◆ What to do:
Could you print the full listing below, keeping each line identical?

◆ Data in this exercise:
....
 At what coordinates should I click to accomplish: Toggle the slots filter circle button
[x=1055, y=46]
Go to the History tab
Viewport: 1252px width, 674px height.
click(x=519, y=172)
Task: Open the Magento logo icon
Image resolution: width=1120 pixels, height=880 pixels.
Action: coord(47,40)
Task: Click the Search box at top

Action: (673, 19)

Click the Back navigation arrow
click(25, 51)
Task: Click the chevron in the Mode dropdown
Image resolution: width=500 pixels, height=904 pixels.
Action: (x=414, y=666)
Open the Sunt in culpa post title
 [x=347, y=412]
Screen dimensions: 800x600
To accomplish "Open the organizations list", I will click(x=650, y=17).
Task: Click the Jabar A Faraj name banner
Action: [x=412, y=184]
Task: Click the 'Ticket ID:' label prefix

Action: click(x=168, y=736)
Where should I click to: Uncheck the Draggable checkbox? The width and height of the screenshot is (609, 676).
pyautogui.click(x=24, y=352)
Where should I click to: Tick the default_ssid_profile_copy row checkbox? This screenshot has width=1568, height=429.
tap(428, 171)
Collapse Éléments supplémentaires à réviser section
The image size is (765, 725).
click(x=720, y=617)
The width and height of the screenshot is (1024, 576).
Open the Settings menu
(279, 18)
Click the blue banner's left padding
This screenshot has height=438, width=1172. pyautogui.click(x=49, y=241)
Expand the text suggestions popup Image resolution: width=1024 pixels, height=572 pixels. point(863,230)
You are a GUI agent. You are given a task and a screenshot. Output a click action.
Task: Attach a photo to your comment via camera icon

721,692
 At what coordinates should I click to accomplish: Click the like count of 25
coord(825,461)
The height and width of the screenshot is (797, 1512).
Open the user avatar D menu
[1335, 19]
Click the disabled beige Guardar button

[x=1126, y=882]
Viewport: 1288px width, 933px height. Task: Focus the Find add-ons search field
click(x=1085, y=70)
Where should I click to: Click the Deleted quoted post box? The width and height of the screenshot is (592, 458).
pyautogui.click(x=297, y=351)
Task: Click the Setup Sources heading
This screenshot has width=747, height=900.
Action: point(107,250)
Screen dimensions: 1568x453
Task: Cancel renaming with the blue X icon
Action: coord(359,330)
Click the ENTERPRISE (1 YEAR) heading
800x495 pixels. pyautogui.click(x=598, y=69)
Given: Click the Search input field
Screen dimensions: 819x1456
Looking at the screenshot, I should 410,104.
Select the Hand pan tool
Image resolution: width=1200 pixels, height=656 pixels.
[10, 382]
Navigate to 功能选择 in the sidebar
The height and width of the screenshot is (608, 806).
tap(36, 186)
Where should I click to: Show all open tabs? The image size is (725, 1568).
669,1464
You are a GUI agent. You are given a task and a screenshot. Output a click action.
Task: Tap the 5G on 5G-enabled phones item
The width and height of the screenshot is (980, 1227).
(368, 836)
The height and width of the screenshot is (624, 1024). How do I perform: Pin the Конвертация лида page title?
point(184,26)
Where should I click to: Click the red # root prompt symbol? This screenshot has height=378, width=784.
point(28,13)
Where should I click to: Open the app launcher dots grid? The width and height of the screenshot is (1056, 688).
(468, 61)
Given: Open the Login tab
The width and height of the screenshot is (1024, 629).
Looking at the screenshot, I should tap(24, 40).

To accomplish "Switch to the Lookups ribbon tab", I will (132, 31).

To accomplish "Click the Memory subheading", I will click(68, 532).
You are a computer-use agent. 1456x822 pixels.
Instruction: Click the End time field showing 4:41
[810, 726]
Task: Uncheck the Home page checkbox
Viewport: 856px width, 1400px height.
....
◆ Reply to the task:
 At what coordinates should I click to accomplish: Toggle the slots filter circle button
[x=1055, y=46]
Go to the History tab
Viewport: 1252px width, 674px height.
click(x=519, y=172)
Task: Open the Magento logo icon
Image resolution: width=1120 pixels, height=880 pixels.
Action: coord(47,40)
Task: Click the Search box at top

Action: (673, 19)

Click the Back navigation arrow
click(25, 51)
Task: Click the chevron in the Mode dropdown
Image resolution: width=500 pixels, height=904 pixels.
Action: (x=414, y=666)
Open the Sunt in culpa post title
 [x=347, y=412]
Screen dimensions: 800x600
To accomplish "Open the organizations list", I will click(x=650, y=17).
Task: Click the Jabar A Faraj name banner
Action: [x=412, y=184]
Task: Click the 'Ticket ID:' label prefix

Action: click(x=168, y=736)
Where should I click to: Uncheck the Draggable checkbox? The width and height of the screenshot is (609, 676).
pyautogui.click(x=24, y=352)
Where should I click to: Tick the default_ssid_profile_copy row checkbox? This screenshot has width=1568, height=429.
tap(428, 171)
Collapse Éléments supplémentaires à réviser section
The image size is (765, 725).
click(x=720, y=617)
The width and height of the screenshot is (1024, 576).
Open the Settings menu
(279, 18)
Click the blue banner's left padding
This screenshot has height=438, width=1172. pyautogui.click(x=49, y=241)
Expand the text suggestions popup Image resolution: width=1024 pixels, height=572 pixels. point(863,230)
You are a GUI agent. You are given a task and a screenshot. Output a click action.
Task: Attach a photo to your comment via camera icon

721,692
 At what coordinates should I click to accomplish: Click the like count of 25
coord(825,461)
The height and width of the screenshot is (797, 1512).
Open the user avatar D menu
[1335, 19]
Click the disabled beige Guardar button

[x=1126, y=882]
Viewport: 1288px width, 933px height. Task: Focus the Find add-ons search field
click(x=1085, y=70)
Where should I click to: Click the Deleted quoted post box? The width and height of the screenshot is (592, 458).
pyautogui.click(x=297, y=351)
Task: Click the Setup Sources heading
This screenshot has width=747, height=900.
Action: point(107,250)
Screen dimensions: 1568x453
Task: Cancel renaming with the blue X icon
Action: coord(359,330)
Click the ENTERPRISE (1 YEAR) heading
800x495 pixels. pyautogui.click(x=598, y=69)
Given: Click the Search input field
Screen dimensions: 819x1456
Looking at the screenshot, I should 410,104.
Select the Hand pan tool
Image resolution: width=1200 pixels, height=656 pixels.
[10, 382]
Navigate to 功能选择 in the sidebar
The height and width of the screenshot is (608, 806).
tap(36, 186)
Where should I click to: Show all open tabs? The image size is (725, 1568).
669,1464
You are a GUI agent. You are given a task and a screenshot. Output a click action.
Task: Tap the 5G on 5G-enabled phones item
The width and height of the screenshot is (980, 1227).
(368, 836)
The height and width of the screenshot is (624, 1024). How do I perform: Pin the Конвертация лида page title?
point(184,26)
Where should I click to: Click the red # root prompt symbol? This screenshot has height=378, width=784.
point(28,13)
Where should I click to: Open the app launcher dots grid? The width and height of the screenshot is (1056, 688).
(468, 61)
Given: Open the Login tab
The width and height of the screenshot is (1024, 629).
Looking at the screenshot, I should tap(24, 40).

To accomplish "Switch to the Lookups ribbon tab", I will (132, 31).

To accomplish "Click the Memory subheading", I will click(68, 532).
You are a computer-use agent. 1456x822 pixels.
Instruction: Click the End time field showing 4:41
[810, 726]
Task: Uncheck the Home page checkbox
Viewport: 856px width, 1400px height.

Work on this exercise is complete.